La angustia que vivió el matrimonio de Harold Tapia y Karina Guerrero dio paso a la molestia. Lo que vivieron el miércoles de la semana pasada los tuvo muy preocupados y pidiendo explicaciones, que aún no los satisfacen. Ese día, su hijo, de tres años, salió del jardín Vientos del Sur (dependiente de la Fundación Integra), y abordó el bus que trasladaba a los pequeños hasta el Centro de Rehabilitación Cruz del Sur. El viaje se inició a las 13,30 horas y al llegar a destino, en población Las Naciones, los niños bajaron, menos el menor, quien se había quedado dormido. La encargada del transporte, identificada por los padres como Pamela Ojeda, entregó a los niños sin revisar si alguien quedó dentro, mientras el chofer emprendió el regreso a su hogar.
Karina Guerrero relató los tensos momentos que vivió su hijo al interior del medio de transporte: “Lloró, jugó un rato con su mochila y volvió a dormirse. Recuerda todo lo que pasó, porque cuando pasamos por Avenida Frei nos dijo que había pasado por ahí”. Cerca de las 17,30 horas de ese día, la madre recibió una llamada para que se acercara urgente al Centro de Rehabilitación. “Cuando llegué, me decían que no podían decirme lo que había pasado, pero justo me encontré con una tía que conozco, que me preguntó ‘¿por qué no vino su hijo?’, y ahí me asusté y sólo quería saber qué había pasado. Fue la directora quien me explicó que el niño se había dormido y que el chofer sólo se dio cuenta cerca de las 17 horas”.
Una vez que madre e hijo se reencontraron, fueron al Hospital Clínico a constatar si había alguna lesión. Sin embargo, sus secuelas no son físicas, porque como confesó Karina Guerrero, “ahora no puede ni ir al baño solo, y nos dice que nosotros lo dejamos solito”. Por eso, expresó su molestia, especialmente hacia la encargada de los niños, porque “sólo nos pidieron disculpas, pero lo que más me asombró es que dijo que lo estaba pasando muy mal por lo que había sucedido, en ningún momento pensó en lo que vivió el niño”, agregó molesta la madre del menor.

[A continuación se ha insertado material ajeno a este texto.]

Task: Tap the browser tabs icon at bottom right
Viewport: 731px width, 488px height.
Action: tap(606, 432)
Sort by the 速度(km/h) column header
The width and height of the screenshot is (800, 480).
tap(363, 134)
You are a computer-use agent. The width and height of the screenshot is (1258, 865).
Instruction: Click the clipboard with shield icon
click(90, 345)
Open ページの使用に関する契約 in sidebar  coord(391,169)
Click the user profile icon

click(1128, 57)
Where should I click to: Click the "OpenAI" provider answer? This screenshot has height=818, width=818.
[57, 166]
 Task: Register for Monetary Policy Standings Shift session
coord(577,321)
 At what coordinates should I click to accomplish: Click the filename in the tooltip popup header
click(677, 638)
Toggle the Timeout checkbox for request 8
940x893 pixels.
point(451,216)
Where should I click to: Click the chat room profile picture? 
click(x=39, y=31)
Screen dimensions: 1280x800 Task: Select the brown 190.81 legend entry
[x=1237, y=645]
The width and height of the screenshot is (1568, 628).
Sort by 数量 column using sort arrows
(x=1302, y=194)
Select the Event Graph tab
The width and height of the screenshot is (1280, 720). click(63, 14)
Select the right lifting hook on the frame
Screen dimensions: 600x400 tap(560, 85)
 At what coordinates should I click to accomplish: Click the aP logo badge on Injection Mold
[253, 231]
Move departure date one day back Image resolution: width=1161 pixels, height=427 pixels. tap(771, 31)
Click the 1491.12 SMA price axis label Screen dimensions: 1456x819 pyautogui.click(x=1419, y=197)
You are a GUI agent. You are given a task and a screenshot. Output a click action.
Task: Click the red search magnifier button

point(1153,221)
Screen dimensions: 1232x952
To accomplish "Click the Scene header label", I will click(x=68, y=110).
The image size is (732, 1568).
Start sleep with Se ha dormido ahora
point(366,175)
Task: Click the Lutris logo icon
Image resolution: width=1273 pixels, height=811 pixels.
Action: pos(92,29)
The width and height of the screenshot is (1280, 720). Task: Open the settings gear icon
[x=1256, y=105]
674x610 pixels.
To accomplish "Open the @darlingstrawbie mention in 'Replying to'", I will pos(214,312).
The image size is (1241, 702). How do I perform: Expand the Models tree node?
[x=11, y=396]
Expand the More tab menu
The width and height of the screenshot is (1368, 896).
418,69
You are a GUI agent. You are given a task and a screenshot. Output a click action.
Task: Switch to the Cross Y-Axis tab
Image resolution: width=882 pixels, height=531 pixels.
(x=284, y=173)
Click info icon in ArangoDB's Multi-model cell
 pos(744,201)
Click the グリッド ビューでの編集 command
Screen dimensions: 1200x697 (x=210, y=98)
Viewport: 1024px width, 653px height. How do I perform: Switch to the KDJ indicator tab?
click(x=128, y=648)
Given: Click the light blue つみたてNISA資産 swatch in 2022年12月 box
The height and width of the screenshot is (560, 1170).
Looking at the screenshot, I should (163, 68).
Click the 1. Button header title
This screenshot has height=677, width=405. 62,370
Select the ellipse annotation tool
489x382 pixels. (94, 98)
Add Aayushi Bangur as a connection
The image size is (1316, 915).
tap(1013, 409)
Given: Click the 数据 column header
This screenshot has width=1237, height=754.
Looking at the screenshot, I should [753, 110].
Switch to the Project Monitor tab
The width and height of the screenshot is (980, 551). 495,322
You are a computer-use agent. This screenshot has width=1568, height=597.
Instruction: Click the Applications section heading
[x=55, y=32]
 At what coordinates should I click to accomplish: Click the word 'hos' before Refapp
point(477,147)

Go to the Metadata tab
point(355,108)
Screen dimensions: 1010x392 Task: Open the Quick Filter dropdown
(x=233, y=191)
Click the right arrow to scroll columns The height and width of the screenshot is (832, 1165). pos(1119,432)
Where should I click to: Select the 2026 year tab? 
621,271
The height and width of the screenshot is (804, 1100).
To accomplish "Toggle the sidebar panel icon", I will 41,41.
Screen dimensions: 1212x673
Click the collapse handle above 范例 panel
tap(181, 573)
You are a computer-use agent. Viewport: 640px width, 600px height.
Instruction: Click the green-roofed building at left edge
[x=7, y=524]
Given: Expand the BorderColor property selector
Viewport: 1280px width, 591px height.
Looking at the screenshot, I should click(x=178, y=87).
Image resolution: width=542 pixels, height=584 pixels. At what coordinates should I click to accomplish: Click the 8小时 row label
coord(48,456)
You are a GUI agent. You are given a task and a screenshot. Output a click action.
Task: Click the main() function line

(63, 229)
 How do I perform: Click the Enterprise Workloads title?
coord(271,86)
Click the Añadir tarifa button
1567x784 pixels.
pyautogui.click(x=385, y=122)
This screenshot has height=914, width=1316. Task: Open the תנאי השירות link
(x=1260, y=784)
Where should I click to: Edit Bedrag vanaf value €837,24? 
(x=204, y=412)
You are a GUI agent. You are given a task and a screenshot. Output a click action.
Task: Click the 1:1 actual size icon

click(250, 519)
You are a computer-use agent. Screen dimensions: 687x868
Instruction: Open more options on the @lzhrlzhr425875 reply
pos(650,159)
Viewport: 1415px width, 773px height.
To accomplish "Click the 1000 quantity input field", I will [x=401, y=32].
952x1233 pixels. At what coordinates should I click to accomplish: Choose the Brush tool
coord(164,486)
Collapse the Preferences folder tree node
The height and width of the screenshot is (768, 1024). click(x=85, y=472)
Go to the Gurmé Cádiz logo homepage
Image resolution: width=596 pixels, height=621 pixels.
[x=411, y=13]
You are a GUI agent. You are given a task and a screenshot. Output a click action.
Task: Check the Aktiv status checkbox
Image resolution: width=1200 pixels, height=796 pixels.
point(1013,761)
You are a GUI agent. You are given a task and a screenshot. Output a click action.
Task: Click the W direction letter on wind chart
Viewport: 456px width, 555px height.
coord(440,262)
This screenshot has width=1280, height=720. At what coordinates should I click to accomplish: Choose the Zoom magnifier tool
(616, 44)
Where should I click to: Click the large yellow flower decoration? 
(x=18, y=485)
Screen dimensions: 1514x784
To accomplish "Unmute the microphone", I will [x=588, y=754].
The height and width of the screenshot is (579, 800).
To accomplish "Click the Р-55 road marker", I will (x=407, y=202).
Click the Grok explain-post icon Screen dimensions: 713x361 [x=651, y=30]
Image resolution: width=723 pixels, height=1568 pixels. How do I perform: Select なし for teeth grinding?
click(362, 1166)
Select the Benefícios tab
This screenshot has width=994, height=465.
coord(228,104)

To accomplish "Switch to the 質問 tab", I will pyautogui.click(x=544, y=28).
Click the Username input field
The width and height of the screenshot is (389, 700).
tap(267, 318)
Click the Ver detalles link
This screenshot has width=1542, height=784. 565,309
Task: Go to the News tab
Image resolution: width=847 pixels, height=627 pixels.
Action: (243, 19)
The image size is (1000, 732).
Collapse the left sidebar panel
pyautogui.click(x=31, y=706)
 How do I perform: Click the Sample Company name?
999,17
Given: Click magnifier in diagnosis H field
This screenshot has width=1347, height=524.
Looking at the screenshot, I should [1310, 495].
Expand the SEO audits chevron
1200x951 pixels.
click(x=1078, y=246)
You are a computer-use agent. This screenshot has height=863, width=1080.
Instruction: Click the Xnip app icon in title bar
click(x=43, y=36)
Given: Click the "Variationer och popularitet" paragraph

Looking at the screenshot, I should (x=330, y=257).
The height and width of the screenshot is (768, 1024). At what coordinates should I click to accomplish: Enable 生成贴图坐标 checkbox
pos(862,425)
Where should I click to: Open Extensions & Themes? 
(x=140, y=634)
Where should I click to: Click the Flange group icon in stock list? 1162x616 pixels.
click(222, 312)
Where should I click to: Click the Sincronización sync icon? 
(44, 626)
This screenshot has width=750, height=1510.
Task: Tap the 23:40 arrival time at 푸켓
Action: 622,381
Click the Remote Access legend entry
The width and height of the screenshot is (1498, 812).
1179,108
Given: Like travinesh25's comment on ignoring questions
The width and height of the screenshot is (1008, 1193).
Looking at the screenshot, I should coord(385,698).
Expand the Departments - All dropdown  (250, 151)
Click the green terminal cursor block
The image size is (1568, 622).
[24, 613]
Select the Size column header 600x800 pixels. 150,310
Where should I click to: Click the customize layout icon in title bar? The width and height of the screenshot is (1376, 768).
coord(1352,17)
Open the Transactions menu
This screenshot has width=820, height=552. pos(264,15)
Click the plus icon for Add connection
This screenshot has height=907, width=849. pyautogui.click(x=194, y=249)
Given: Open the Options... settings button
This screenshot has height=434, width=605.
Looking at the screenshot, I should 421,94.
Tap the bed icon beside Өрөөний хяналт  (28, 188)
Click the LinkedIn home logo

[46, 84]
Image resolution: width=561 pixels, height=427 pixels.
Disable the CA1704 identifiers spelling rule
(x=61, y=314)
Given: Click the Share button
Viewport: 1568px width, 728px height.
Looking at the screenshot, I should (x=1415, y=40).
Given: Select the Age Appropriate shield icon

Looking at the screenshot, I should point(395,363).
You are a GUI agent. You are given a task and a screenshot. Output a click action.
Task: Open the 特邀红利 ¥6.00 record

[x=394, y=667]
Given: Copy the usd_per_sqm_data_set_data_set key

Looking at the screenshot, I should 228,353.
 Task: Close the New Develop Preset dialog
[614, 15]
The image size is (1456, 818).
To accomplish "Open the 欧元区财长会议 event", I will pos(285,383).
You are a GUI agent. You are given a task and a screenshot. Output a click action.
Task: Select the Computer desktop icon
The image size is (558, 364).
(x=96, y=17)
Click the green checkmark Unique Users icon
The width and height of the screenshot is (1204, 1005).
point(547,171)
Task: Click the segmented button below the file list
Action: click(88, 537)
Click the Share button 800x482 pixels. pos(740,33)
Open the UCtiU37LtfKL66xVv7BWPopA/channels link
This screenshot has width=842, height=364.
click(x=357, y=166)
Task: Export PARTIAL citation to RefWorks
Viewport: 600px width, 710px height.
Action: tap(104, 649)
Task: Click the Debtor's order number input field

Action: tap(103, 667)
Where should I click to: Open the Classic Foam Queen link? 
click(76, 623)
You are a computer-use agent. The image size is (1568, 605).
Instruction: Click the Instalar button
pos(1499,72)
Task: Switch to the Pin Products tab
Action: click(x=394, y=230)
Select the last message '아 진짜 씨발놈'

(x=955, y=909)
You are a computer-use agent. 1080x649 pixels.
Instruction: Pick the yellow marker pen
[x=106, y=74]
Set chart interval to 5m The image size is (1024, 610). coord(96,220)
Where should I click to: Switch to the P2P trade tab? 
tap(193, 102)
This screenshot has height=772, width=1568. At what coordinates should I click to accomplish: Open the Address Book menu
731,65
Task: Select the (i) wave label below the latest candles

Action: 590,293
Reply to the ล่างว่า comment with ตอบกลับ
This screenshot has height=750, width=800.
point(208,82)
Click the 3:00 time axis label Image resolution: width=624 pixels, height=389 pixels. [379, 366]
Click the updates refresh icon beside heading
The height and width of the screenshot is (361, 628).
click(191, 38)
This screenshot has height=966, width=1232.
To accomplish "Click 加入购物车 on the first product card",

Por eso, se encuentran analizando el caso para ver la posibilidad de interponer una demanda civil, porque al acudir el viernes a una reunión en el Centro de Rehabilitación, “hablamos con el presidente del directorio, que nos volvió a pedir disculpas, que nunca había pasado algo así y recalcaron que el chofer trabajaba con ellos desde hace cinco años y que la tía estaba hace 15”. Los padres también acudieron a la Secreduc y al Servicio Nacional de Menores, pero no han recibido respuesta. El matrimonio indica que “una persona que comete un error de esa magnitud, no debería seguir trabajando con estos niños, porque además de no revisar, ni siquiera manejaba una lista”. Añadieron que sostuvieron una reunión con la secretaría general de Padres, donde se enteraron que hubo casos similares, pero “como son niños con trastornos en el lenguaje, no cuentan casi nada. Nuestro hijo sólo tiene un leve problema pero pudo contarnos todo”. Por todo esto, buscarán que tanto el chofer como la encargada, no continúen trabajando para el Centro.
La Prensa Austral al requerir en el Centro de Rehabilitación Cruz del Sur una versión sobre lo denunciado, se señaló que aún no entregarán una respuesta oficial, pues aún están analizando los pasos a seguir.